Professional Data Engineer on Google Cloud Platform

46%

Question 121

You have several Spark jobs that run on a Cloud Dataproc cluster on a schedule. Some of the jobs run in sequence, and some of the jobs run concurrently. You need to automate this process. What should you do?
Create a Cloud Dataproc Workflow Template
Create an initialization action to execute the jobs
Create a Directed Acyclic Graph in Cloud Composer
Create a Bash script that uses the Cloud SDK to create a cluster, execute jobs, and then tear down the cluster




Answer is Create a Directed Acyclic Graph in Cloud Composer

Wokflow template is a template with no scheduling capabilities. For scheduling Composer will required to be used.

Question 122

Data Analysts in your company have the Cloud IAM Owner role assigned to them in their projects to allow them to work with multiple GCP products in their projects. Your organization requires that all BigQuery data access logs be retained for 6 months. You need to ensure that only audit personnel in your company can access the data access logs for all projects.

What should you do?
Enable data access logs in each Data Analyst's project. Restrict access to Stackdriver Logging via Cloud IAM roles.
Export the data access logs via a project-level export sink to a Cloud Storage bucket in the Data Analysts' projects. Restrict access to the Cloud Storage bucket.
Export the data access logs via a project-level export sink to a Cloud Storage bucket in a newly created projects for audit logs. Restrict access to the project with the exported logs.
Export the data access logs via an aggregated export sink to a Cloud Storage bucket in a newly created project for audit logs. Restrict access to the project that contains the exported logs.




Answer is Export the data access logs via an aggregated export sink to a Cloud Storage bucket in a newly created project for audit logs. Restrict access to the project that contains the exported logs.

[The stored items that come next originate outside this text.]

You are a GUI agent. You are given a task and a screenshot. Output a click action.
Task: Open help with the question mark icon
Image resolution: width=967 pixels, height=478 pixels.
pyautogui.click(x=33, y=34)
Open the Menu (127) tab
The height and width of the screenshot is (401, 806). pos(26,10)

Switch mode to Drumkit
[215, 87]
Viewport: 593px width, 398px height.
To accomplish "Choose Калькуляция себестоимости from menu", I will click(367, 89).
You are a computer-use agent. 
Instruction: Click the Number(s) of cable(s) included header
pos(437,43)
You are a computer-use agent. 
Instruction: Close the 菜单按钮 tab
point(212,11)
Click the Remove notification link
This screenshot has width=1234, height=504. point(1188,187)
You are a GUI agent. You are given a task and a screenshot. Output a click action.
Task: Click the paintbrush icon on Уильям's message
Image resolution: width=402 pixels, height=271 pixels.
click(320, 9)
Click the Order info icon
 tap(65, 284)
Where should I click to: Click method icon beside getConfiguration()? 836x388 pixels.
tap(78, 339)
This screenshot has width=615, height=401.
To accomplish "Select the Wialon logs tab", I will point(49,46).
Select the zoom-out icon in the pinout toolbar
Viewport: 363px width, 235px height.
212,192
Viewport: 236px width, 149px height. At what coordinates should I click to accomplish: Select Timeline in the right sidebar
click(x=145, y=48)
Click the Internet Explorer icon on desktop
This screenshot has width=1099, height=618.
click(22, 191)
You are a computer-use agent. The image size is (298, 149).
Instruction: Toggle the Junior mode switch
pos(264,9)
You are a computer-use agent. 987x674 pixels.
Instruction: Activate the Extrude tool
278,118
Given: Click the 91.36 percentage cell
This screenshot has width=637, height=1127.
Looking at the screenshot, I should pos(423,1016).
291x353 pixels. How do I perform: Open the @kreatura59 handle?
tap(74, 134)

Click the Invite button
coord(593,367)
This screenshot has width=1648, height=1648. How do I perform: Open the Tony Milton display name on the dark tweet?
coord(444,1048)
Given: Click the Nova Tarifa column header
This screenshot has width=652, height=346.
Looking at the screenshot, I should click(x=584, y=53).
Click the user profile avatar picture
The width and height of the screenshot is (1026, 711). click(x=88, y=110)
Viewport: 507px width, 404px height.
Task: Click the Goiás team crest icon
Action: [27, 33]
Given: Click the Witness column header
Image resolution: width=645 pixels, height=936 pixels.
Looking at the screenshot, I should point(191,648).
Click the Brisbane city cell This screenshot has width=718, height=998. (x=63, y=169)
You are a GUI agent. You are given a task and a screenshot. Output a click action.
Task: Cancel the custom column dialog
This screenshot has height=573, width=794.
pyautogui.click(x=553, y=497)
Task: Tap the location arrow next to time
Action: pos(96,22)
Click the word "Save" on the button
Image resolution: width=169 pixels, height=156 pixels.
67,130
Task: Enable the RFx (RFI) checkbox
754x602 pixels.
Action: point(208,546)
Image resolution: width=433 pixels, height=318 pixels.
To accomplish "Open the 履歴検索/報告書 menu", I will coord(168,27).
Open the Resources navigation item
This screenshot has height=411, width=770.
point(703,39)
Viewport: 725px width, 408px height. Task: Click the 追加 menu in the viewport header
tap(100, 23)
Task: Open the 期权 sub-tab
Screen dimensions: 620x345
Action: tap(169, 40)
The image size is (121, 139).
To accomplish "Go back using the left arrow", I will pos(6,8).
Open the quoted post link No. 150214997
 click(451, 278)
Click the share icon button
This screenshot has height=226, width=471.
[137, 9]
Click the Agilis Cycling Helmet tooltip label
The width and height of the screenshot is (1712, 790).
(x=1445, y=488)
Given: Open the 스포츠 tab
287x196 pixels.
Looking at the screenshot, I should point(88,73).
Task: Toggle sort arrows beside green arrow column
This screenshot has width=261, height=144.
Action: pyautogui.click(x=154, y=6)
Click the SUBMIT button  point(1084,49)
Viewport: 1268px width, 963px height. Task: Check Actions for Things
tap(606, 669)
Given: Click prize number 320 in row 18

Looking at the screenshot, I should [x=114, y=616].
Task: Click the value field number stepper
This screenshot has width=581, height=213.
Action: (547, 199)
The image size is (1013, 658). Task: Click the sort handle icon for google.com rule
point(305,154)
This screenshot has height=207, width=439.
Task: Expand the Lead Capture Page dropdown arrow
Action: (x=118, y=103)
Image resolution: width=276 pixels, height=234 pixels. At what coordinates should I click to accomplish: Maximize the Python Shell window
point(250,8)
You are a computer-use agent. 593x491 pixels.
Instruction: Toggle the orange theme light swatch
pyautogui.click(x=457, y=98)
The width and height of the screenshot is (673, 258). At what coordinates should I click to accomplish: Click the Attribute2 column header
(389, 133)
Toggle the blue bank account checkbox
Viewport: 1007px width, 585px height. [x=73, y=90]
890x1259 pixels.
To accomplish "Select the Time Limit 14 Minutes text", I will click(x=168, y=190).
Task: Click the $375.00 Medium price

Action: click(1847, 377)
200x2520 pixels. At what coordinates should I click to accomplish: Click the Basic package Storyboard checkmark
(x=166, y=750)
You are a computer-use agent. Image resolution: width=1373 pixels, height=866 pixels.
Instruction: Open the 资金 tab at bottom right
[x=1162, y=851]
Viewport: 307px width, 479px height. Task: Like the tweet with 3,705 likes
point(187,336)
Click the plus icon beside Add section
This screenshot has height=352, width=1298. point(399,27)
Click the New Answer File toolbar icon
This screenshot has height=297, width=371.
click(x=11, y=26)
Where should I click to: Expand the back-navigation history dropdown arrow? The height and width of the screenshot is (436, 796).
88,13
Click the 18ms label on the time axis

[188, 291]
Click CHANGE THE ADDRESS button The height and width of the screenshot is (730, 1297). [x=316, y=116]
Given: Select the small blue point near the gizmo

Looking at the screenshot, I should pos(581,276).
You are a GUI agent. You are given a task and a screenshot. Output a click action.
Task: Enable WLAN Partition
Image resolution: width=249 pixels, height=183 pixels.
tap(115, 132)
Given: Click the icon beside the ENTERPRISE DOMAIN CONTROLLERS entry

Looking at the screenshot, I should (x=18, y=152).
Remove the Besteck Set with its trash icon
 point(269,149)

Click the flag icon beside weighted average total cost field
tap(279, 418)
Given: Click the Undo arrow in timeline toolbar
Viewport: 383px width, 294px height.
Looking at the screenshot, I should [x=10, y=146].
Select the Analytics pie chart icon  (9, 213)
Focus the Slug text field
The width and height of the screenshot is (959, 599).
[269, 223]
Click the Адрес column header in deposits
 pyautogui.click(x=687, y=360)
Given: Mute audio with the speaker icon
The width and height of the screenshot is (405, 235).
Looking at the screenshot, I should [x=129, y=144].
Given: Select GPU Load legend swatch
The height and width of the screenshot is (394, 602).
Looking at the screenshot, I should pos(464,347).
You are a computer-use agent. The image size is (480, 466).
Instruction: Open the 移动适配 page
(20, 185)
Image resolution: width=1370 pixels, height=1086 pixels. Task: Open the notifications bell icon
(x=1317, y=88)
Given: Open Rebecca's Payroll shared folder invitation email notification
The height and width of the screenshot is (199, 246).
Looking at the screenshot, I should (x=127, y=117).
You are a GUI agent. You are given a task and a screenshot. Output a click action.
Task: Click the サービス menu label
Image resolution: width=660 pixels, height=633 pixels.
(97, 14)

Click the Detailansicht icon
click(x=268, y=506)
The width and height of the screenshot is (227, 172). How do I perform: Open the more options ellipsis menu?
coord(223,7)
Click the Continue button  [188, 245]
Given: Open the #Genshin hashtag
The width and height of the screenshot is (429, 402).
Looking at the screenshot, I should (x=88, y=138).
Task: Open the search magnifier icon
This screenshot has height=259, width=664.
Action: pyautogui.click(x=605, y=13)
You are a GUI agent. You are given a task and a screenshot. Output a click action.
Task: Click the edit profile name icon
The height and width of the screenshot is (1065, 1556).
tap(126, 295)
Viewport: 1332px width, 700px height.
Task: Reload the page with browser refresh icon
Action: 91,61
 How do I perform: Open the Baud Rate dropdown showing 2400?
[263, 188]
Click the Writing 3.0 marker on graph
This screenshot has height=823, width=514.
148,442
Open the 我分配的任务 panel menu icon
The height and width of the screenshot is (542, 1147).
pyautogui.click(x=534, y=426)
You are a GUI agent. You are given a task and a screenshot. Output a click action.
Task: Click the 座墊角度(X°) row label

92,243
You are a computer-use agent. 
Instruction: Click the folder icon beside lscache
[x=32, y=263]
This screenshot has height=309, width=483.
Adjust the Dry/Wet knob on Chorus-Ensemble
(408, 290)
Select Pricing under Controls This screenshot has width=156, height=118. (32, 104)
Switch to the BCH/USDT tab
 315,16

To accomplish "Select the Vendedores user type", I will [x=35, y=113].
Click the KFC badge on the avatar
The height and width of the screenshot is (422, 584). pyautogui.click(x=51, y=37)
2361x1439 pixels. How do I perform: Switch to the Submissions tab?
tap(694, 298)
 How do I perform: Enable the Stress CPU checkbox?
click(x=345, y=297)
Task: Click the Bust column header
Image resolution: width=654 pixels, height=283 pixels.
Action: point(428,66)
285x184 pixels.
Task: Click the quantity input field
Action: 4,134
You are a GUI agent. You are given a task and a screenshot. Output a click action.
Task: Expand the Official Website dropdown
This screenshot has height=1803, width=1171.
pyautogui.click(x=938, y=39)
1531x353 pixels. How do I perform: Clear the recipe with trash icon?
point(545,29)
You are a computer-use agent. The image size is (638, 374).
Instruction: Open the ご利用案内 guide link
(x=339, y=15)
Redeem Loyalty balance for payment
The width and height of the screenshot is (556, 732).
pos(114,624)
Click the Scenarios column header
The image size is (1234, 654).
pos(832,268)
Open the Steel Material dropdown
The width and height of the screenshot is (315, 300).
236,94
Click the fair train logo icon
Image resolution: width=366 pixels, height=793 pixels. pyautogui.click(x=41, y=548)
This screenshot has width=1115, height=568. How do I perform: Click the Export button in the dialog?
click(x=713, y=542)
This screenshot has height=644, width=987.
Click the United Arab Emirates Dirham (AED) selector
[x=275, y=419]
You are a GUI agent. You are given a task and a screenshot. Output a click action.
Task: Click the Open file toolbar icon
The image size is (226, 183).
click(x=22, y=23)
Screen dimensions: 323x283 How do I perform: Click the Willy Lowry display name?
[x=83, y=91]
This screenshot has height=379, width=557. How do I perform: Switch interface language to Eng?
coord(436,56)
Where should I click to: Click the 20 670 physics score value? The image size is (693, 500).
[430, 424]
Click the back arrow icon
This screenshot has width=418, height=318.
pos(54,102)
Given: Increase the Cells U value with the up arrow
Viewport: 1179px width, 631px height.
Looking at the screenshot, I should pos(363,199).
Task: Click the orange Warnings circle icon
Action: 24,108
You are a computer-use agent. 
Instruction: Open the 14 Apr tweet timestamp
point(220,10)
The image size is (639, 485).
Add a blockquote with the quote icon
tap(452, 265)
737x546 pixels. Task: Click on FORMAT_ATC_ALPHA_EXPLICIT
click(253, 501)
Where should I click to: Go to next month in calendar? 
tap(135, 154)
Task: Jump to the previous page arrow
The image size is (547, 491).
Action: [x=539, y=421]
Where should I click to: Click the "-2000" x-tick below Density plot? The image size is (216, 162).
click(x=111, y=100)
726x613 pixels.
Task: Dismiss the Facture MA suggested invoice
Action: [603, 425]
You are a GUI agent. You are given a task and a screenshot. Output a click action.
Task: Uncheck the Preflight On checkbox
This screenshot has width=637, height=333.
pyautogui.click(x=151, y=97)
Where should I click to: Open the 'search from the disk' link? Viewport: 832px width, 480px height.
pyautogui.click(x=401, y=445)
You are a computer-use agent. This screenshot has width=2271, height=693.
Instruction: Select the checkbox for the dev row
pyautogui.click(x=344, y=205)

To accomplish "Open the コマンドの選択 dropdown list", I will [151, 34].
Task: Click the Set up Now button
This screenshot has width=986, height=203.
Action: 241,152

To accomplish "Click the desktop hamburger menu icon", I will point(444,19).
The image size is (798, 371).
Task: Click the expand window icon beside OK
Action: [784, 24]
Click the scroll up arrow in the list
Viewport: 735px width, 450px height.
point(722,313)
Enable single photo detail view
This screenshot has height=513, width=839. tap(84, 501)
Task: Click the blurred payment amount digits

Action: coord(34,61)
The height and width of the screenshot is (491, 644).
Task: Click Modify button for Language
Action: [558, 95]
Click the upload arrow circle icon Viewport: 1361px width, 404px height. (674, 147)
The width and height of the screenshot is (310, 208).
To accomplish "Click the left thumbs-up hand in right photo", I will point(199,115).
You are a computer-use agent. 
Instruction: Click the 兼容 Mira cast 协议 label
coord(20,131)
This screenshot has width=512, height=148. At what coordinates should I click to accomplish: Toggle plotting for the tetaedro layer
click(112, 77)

Aggregated log sink will create a single sink for all projects, the destination can be a google cloud storage, pub/sub topic, bigquery table or a cloud logging bucket. without aggregated sink this will be required to be done for each project individually which will be cumbersome.

Reference:
https://cloud.google.com/logging/docs/export/aggregated_sinks

Question 123

You are operating a streaming Cloud Dataflow pipeline. Your engineers have a new version of the pipeline with a different windowing algorithm and triggering strategy. You want to update the running pipeline with the new version. You want to ensure that no data is lost during the update. What should you do?
Update the Cloud Dataflow pipeline inflight by passing the --update option with the --jobName set to the existing job name
Update the Cloud Dataflow pipeline inflight by passing the --update option with the --jobName set to a new unique job name
Stop the Cloud Dataflow pipeline with the Cancel option. Create a new Cloud Dataflow job with the updated code
Stop the Cloud Dataflow pipeline with the Drain option. Create a new Cloud Dataflow job with the updated code




Answer is Stop the Cloud Dataflow pipeline with the Drain option. Create a new Cloud Dataflow job with the updated code

The pipe algorithm change considered as a major code change. So the job should be drained first then start a new job.

Reference:
https://cloud.google.com/dataflow/docs/guides/updating-a-pipeline

Question 124

You are implementing several batch jobs that must be executed on a schedule. These jobs have many interdependent steps that must be executed in a specific order. Portions of the jobs involve executing shell scripts, running Hadoop jobs, and running queries in BigQuery. The jobs are expected to run for many minutes up to several hours. If the steps fail, they must be retried a fixed number of times.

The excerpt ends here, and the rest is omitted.